Lines in the listing below containing the string "Task" are to be identified and copied.

======== Source data

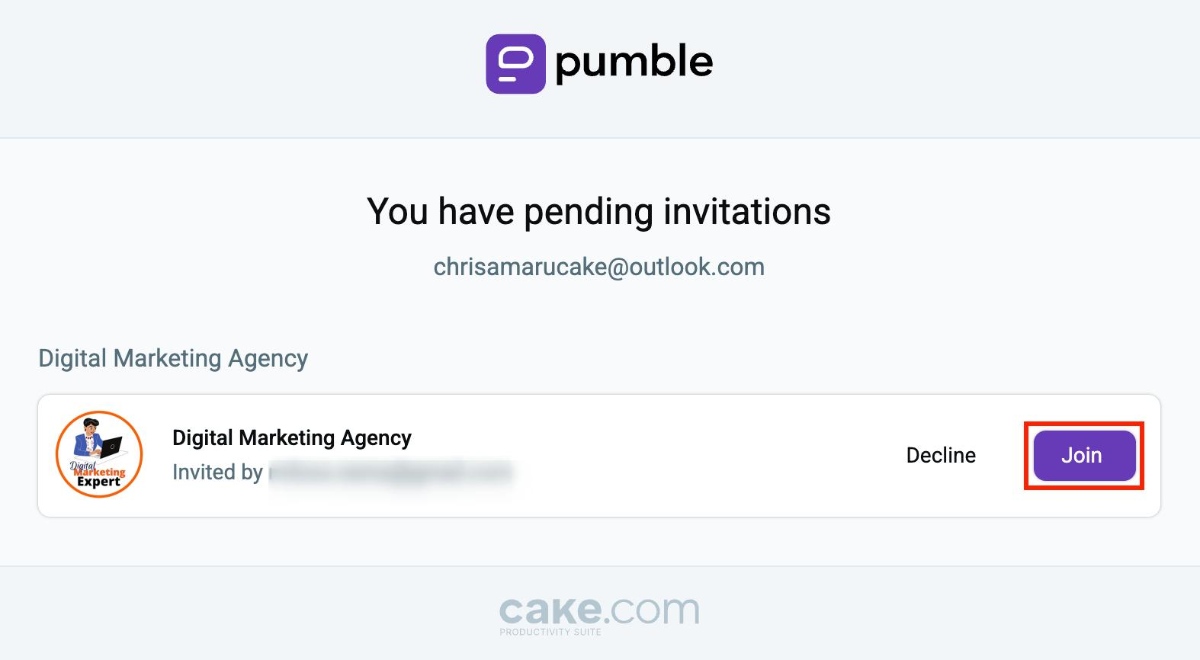Click the ".com" part of the footer logo
The width and height of the screenshot is (1200, 660).
(652, 610)
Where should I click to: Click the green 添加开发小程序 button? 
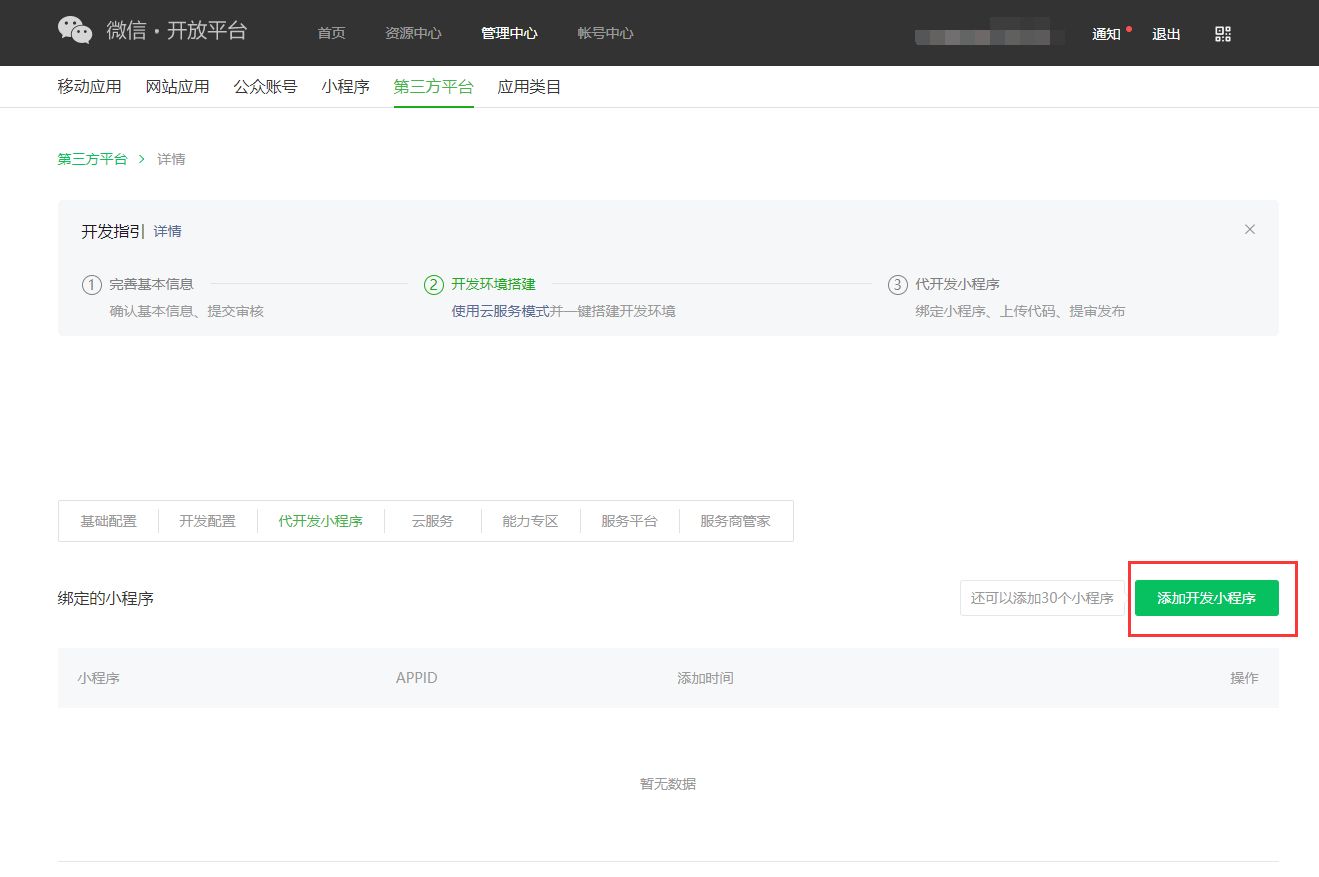[x=1206, y=598]
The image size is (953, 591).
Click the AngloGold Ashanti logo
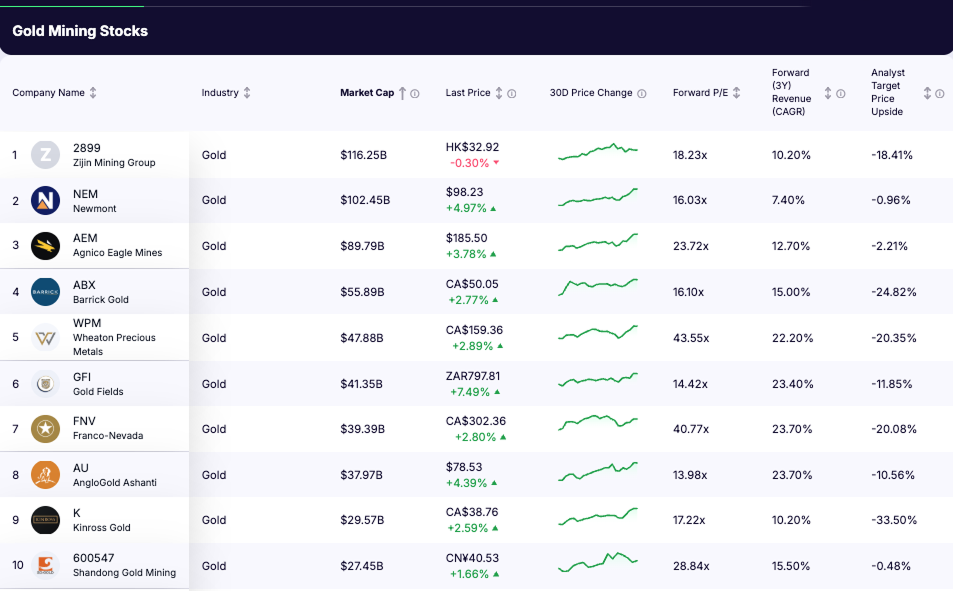point(45,475)
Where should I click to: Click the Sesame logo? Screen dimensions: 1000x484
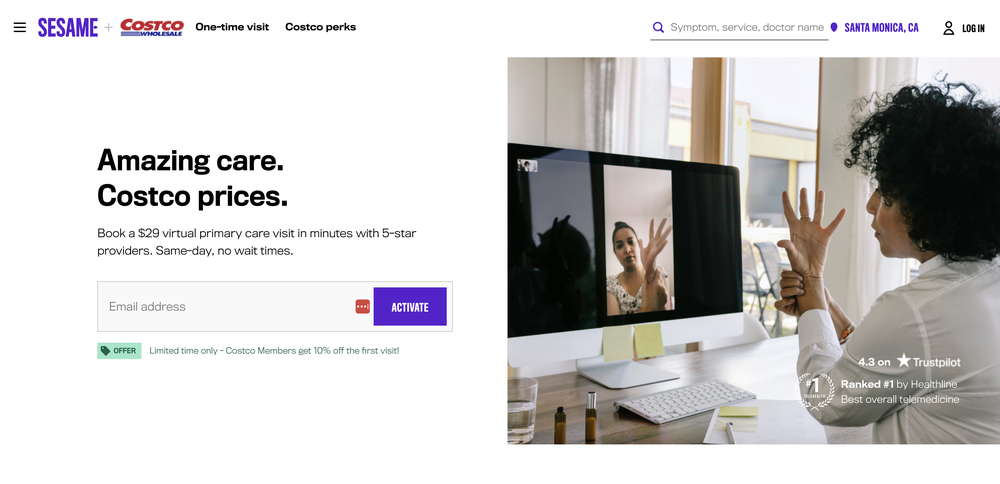pyautogui.click(x=68, y=27)
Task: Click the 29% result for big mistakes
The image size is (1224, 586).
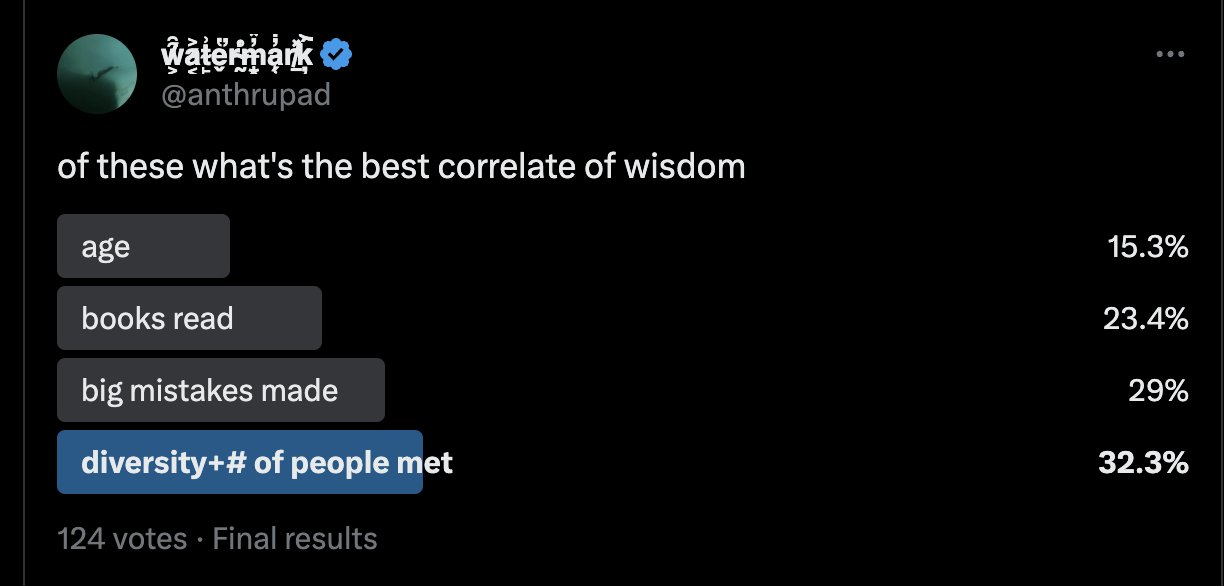Action: (x=1158, y=390)
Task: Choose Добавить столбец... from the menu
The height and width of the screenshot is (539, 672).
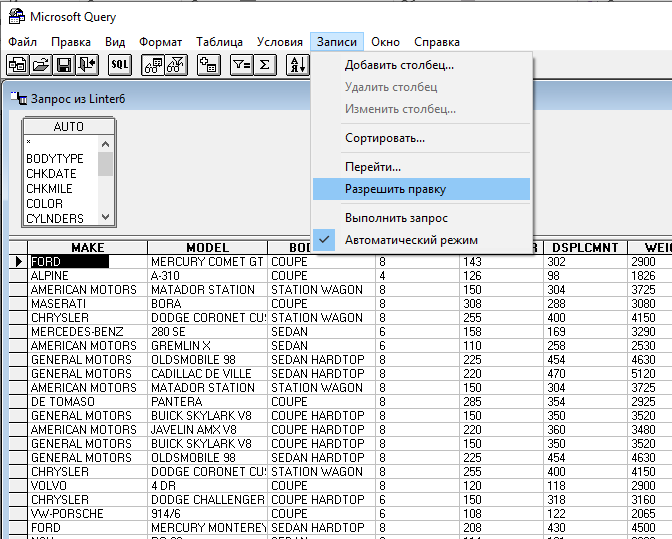Action: (x=399, y=65)
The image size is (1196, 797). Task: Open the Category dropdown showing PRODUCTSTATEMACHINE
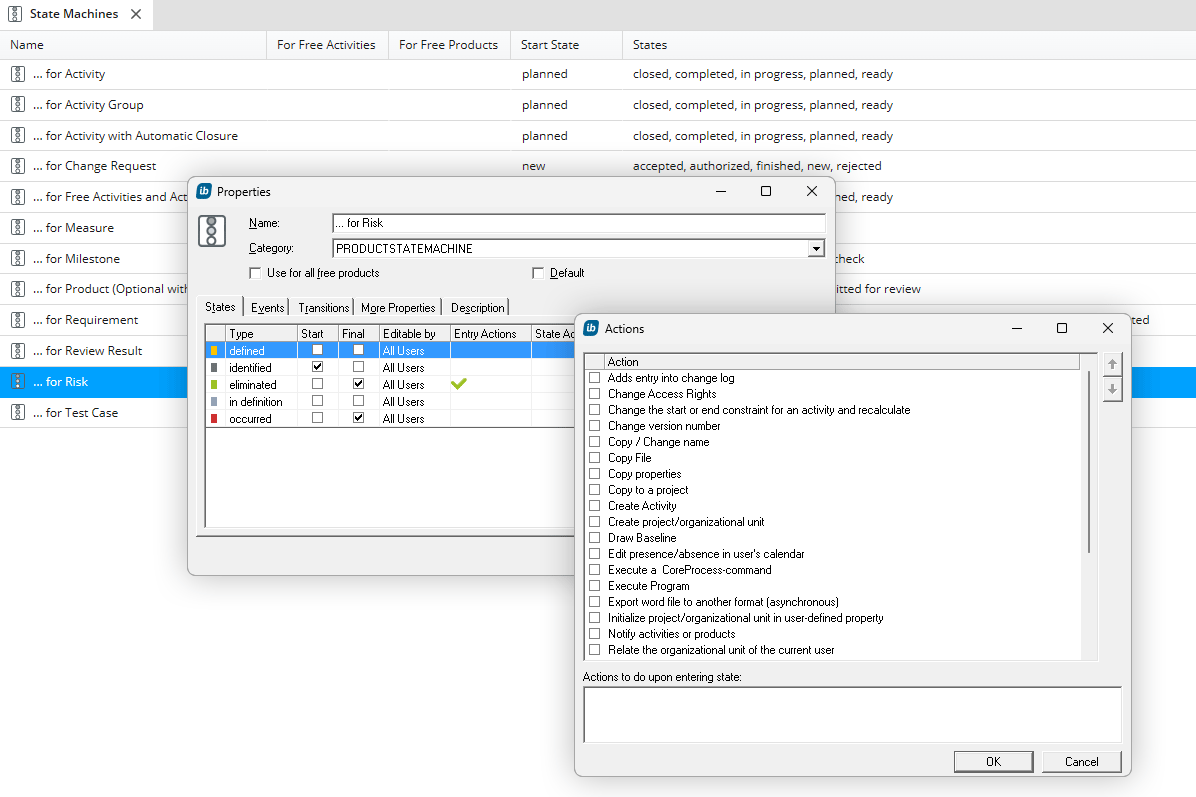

================

Answer box —
Task: Click the 29% result for big mistakes
Task: Choose Добавить столбец... from the menu
The image size is (1196, 797). Task: Open the Category dropdown showing PRODUCTSTATEMACHINE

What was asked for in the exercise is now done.